Twee verdachten van 19 jaar uit Leusden en Amsterdam stonden donderdag voor de rechter omdat zij verdacht worden van een gewapende overval op een telefoonwinkel in Uitgeest. Daarnaast werden zij verdacht van wederrechtelijke vrijheidsberoving in vereniging, verboden vuurwapenbezit en opzetheling in vereniging. Beide mannen bekenden.
De officier van justitie achtte de vier feiten in de zaak van de 19-jarige man uit Leusden bewezen en eiste tegen hem 230 dagen jeugddetentie waarvan 115 dagen voorwaardelijk met een proeftijd van twee jaar, met aftrek van het voorarrest. Ook eiste de officier van justitie een werkstraf van 150 uur of wanneer deze niet wordt uitgevoerd, 75 dagen jeugddetentie.
Aan twee slachtoffers moet wat betreft het OM in totaal 3304 euro aan schadevergoeding worden betaald en 466,25 euro moet worden teruggegeven aan de rechthebbende. Gestolen items die bij de verdachte waren aangetroffen en in beslag zijn genomen, moeten wat betreft de officier van justitie verbeurd worden verklaard.
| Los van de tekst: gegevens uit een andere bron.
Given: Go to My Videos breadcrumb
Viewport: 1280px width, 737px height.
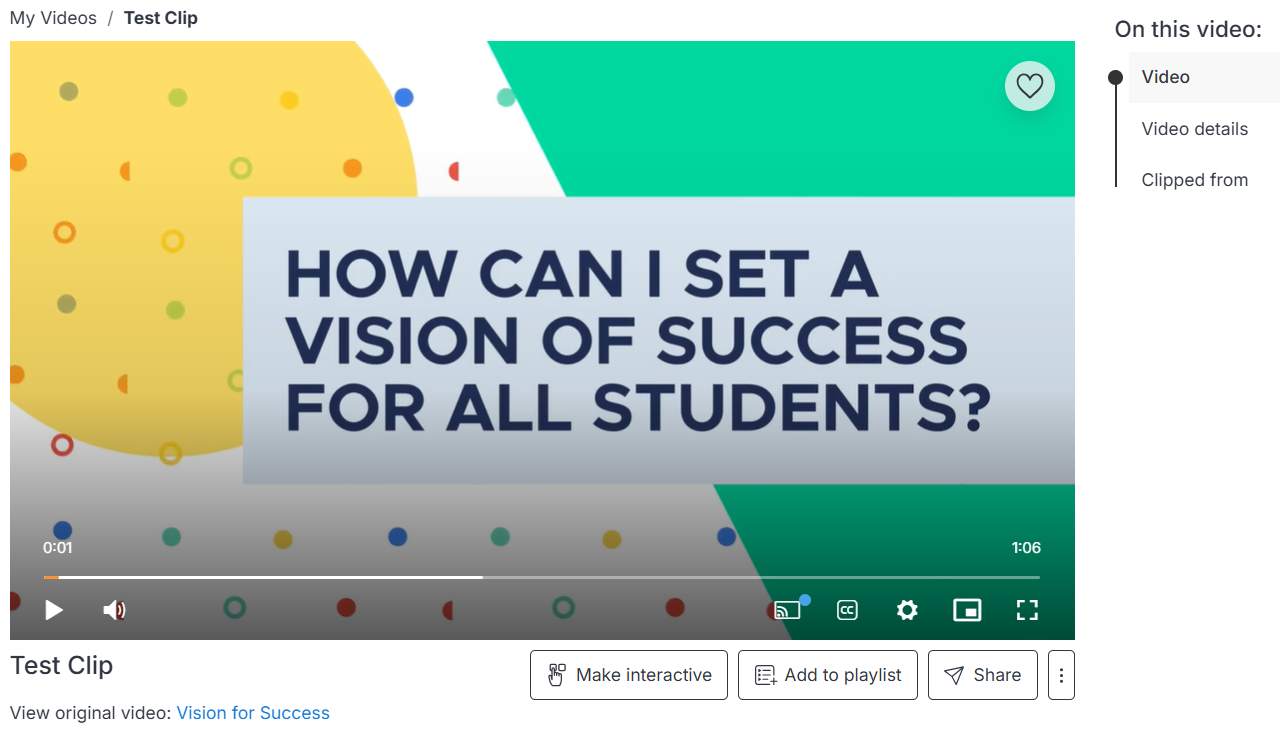Looking at the screenshot, I should click(x=53, y=18).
In de zaak van de 19-jarige Amsterdammer vroeg de officier van justitie voor opzetheling in vereniging vrijspraak. De andere drie feiten achtte de officier van justitie wettig en overtuigend bewezen. Tegen hem werd 320 dagen jeugddetentie geëist waarvan 90 dagen voorwaardelijk met aftrek van het voorarrest en een proeftijd van twee jaar plus de bijzondere voorwaarden zoals geadviseerd door de reclassering met dadelijke uitvoerbaarheid.
De man moet wat betreft het OM twee slachtoffers in totaal 4304 euro aan schadevergoeding betalen en een telefoon en 290 euro teruggeven aan de rechthebbende. Tot slot had de Amsterdammer een voorwaardelijke straf van 180 dagen jeugddetentie openstaan, hiervoor vorderde het OM de tenuitvoerlegging.
In beide zaken doet de rechtbank op 6 oktober uitspraak.